Objects, affordances... action!

At the 2000 London Conference Glyn Humphreys gave his Presidents’ Award Lecture on the cognitive neuroscience of action selection.

18 August 2001

In everyday life we carry out many hundreds of visually guided actions on the objects that surround us. We may reach and grasp a kettle and pour boiling water from it into a teapot; we may pour from a jug of milk and from a teapot into a cup; and we may raise the cup to our lips to drink. Although each of these actions seems simple enough, the processes involved are complex. We need to use visual information to guide the reach-and-grasp actions. Having grasped an object, we must then effect the appropriate category of action – we need to pour from the jug but drink from the cup. Over the past 20 years a considerable amount of research has been carried out into understanding the first part of the process, how visual information is used in reach-and-grasp actions (see Milner & Goodale, 1995, for one review). However, much less work has been conducted into the factors that determine the categories of action we perform with objects, once the objects have been grasped.

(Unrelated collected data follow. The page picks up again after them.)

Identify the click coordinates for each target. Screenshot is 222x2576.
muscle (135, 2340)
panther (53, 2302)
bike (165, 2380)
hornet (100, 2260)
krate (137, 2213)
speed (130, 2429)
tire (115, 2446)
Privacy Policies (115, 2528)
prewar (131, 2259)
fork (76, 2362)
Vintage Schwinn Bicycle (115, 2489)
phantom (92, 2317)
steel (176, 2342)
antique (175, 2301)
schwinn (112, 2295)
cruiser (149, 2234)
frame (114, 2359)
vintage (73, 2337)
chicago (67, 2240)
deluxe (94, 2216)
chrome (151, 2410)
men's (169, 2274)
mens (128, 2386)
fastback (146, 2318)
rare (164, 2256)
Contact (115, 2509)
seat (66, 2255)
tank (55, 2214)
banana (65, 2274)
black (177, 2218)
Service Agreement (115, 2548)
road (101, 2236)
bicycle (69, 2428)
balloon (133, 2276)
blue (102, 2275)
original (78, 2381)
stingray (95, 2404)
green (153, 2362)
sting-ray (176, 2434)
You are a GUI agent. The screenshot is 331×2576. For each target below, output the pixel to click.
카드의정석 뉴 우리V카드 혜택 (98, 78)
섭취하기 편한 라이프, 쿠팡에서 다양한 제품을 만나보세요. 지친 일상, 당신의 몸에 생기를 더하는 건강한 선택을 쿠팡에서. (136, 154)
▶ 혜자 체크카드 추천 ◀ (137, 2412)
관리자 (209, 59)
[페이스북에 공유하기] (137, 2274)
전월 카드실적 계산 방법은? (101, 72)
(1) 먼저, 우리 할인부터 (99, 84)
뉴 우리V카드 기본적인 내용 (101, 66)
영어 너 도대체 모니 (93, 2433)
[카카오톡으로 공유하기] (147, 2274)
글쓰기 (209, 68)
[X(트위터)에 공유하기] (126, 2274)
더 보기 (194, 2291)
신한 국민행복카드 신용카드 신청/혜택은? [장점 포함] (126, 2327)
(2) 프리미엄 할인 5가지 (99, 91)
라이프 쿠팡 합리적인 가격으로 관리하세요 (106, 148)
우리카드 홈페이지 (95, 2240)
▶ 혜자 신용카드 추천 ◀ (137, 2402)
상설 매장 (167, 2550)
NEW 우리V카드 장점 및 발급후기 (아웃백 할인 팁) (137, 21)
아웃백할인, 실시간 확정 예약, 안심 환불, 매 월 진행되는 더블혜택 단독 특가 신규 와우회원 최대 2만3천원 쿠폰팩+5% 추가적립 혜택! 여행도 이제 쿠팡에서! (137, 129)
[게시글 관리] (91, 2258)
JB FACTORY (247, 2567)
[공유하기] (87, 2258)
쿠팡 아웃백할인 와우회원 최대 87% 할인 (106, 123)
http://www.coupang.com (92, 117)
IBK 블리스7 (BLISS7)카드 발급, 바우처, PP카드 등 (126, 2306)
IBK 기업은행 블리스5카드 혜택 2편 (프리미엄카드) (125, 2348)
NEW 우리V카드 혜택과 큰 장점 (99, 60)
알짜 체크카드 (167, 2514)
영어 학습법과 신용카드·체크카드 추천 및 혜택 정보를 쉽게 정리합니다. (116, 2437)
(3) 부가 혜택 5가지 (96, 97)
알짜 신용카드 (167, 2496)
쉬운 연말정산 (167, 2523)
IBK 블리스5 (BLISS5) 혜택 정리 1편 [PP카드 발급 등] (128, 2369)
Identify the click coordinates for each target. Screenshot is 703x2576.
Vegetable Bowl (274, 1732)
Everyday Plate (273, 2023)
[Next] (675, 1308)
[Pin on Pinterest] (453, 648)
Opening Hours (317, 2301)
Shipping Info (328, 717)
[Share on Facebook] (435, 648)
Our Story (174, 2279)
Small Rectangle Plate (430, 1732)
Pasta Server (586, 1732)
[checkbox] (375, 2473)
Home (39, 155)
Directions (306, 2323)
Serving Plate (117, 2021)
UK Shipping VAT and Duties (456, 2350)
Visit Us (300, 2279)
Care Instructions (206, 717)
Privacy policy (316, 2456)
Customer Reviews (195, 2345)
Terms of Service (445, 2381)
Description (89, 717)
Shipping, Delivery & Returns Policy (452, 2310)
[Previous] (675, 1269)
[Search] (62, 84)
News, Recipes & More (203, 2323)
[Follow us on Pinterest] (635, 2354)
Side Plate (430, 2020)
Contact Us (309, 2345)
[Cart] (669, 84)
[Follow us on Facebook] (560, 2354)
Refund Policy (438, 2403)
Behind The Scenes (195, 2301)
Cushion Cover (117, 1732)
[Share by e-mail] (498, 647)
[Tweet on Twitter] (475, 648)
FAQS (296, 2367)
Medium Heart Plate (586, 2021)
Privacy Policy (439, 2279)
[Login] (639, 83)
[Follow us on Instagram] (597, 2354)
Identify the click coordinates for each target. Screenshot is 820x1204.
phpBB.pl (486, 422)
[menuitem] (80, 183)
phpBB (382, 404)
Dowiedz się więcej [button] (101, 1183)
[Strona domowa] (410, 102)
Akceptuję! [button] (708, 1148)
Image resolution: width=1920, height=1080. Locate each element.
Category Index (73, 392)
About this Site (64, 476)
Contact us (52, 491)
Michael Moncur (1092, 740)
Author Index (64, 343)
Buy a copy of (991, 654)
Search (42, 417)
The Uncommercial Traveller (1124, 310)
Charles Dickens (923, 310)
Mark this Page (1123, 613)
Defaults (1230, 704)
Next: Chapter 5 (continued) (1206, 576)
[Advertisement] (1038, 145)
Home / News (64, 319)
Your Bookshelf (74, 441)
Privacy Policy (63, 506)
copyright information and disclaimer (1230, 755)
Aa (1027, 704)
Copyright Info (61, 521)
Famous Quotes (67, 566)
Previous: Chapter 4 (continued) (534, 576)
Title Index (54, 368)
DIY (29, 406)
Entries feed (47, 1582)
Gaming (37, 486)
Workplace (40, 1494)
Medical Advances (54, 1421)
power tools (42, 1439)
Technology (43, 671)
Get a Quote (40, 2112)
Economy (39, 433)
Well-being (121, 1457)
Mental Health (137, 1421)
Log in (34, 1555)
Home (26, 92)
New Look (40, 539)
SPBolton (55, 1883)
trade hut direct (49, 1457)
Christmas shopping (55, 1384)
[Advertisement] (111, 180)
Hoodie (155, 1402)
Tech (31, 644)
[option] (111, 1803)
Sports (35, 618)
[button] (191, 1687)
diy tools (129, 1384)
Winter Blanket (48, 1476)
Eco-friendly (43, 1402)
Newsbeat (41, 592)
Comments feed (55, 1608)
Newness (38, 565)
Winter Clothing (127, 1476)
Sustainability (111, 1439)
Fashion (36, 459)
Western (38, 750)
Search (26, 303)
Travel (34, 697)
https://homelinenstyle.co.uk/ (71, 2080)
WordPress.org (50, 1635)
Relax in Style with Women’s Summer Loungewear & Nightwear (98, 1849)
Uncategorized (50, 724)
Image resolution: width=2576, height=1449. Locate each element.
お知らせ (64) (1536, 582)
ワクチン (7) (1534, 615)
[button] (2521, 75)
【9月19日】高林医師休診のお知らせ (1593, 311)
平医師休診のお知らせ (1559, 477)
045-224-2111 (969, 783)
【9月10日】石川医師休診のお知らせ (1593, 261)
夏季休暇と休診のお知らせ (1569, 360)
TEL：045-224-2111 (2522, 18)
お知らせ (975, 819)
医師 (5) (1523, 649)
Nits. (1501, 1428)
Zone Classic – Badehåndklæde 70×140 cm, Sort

In this article I will discuss research within my laboratory that has focused on this last question – how categories of action are selected from visually presented objects. The research uses converging evidence from experimental psychology, cognitive neuropsychology and functional brain imaging to reveal both the underlying cognitive architecture and the neural substrate of action selection. It then uses computational modelling to provide an explicit account of both normal performance and its breakdown following brain damage. The work suggests that, in addition to being based on contextual and associative knowledge about objects, action selection is influenced by 'affordances' derived from the visual properties of objects.